Nissan has placed another old performance name back into discussion, this time through comments from Richard Candler, the company’s global corporate product strategy chief. The topic surfaced soon after fresh optimism around the future of the Nissan GT-R, and the next badge mentioned was the Nissan Silvia.
Candler told TheDrive that the company is “really deeply looking at the sports lineup again,” then added, “we all want to do some cool cars.” He tied the idea directly to personal history, saying his first car was a Silvia. His wording became even clearer after that: “I’d love to bring back that nameplate. I do think it’s really valuable.”

Inside Nissan, the sports range is already framed around two known pillars. Candler said, “with Z and Skyline, we start to bring back a good lineup.” He followed with another line aimed at Silvia itself: “I think there’s still space for Silvia, and we’d like to.” The condition attached to such a return sits in pricing and placement, since he described “the right positioning” as the key issue and also stressed “price accessibility.” He closed that thought with a broader statement, saying, “sports cars are the core of what we are as a company.”
The discussion does not stop at Silvia. Candler also admitted a separate ambition for a smaller entry point, saying, “I’ve got an ambition personally to find something maybe even smaller than that.” That opens space for an extra model below Silvia in Nissan’s performance ladder.

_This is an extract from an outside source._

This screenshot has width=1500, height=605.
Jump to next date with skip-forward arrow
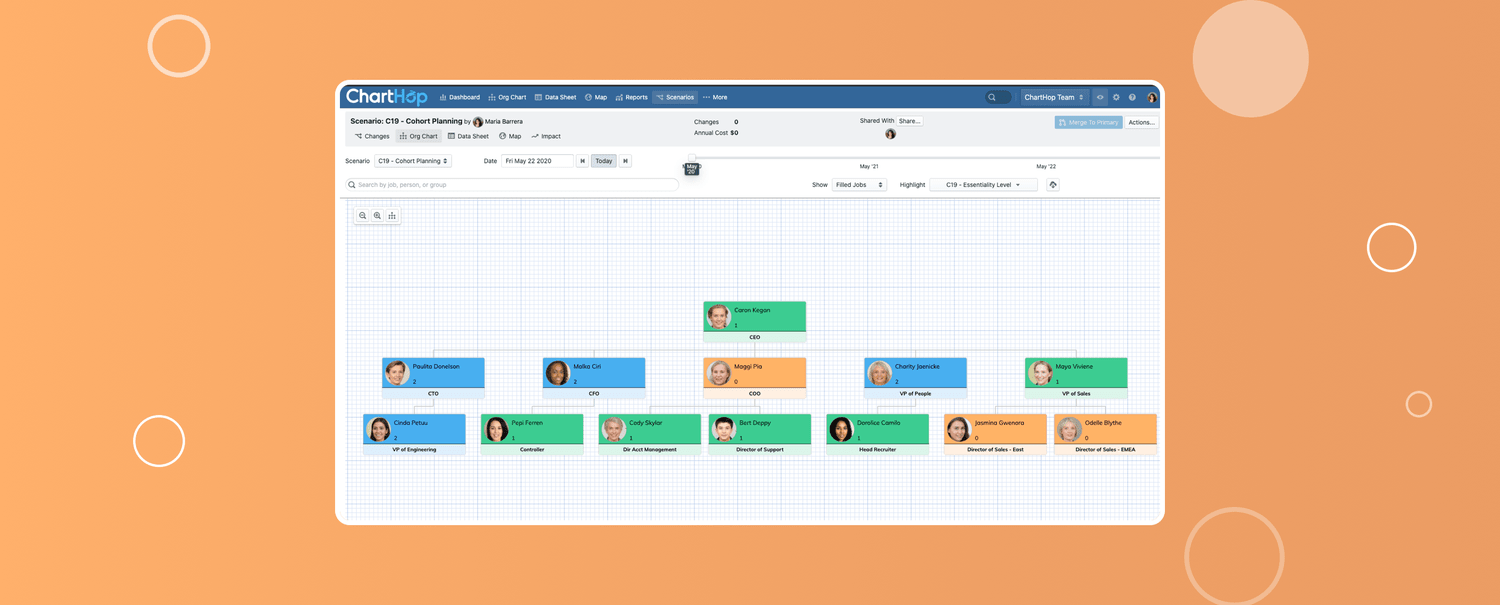(x=625, y=161)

One proposal mentioned around that idea points toward the old Nissan IDx Freeflow together with the Nissan IDx Nismo. Both concepts appeared at the Tokyo Motor Show in 2013. In such a structure, a compact new entry model would sit lowest, Silvia would take the middle position, and a fresh Nissan GT-R R36 would stay at the top.
The last production Silvia, still gives the clearest reference point. The final S15 reached the market in August 2002. Nissan ended production after slightly more than 43,000 units at the Nissan Shatai plant in Japan.

That car used front-engine, rear-wheel drive architecture and rode on the Nissan S platform. Buyers had two body styles, two four-cylinder engines, manual and automatic transmissions, a length of 175 inches, equal to 4,445 mm, and curb weight ranging from 2,646 to 3,197 pounds, or 1,200 to 1,450 kg, depending on specification.
For now, Nissan has offered no launch date, no approved project, and no technical outline beyond those internal ambitions voiced by Candler.